If a job related injury prevents you from working, you often can get workers' compensation payments. This money covers your medical expenses and a portion of your wages. But, in some cases, you might need to sue to get benefits.
Workers' Compensation Basics
Workers' compensation often pays regardless of who is at fault for the injury. So, you don't need to prove that your employer caused the illness or accident. However, when you receive workers' compensation, you agree not to sue your employer.
State workers' compensation laws vary. Generally, all employers must have coverage if they have at least one employee. Coverage is mandatory even if the employee is part-time, a seasonal worker, family member or minor.

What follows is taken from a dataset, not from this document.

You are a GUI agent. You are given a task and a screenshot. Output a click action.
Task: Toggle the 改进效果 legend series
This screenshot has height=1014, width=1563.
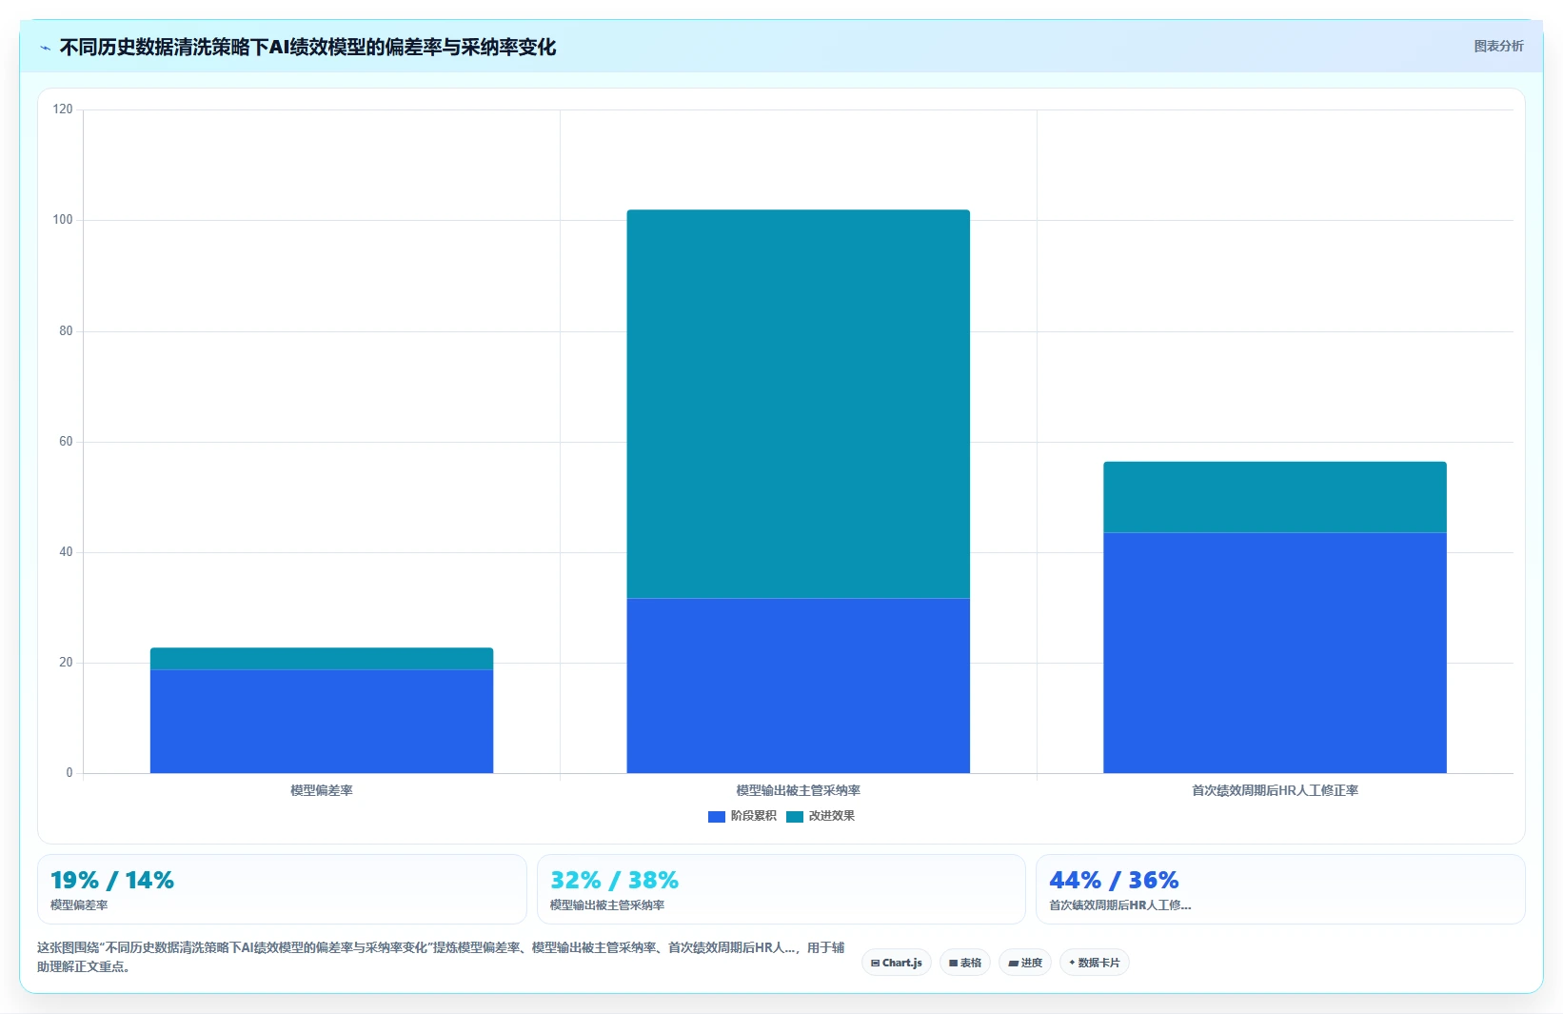(x=821, y=816)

State laws exclude certain employment categories from the workers' compensation insurance requirement. These categories might include, general partners, federal workers, railroad workers or agricultural workers. Employers can forgo the coverage requirement if all employees fall into one of these categories.
Also, in some states, employers with small annual payrolls don't have to get workers' compensation coverage. For example, employers in Kansas with annual payrolls less than $20,000 are exempt from the state's coverage requirement.
If employers don't carry workers' compensation insurance, they might have to pay fines and penalty charges. For example, Florida employers who can't show evidence of coverage might pay $1,000 per day. In New York, employers pay $2,000 for each 10-day period that they're non noncompliant.
Reasons You Might File a Lawsuit
If your employer doesn't carry the coverage, you can sue for benefits if you get hurt on the job. You might need to start the process with your state's workers' compensation program.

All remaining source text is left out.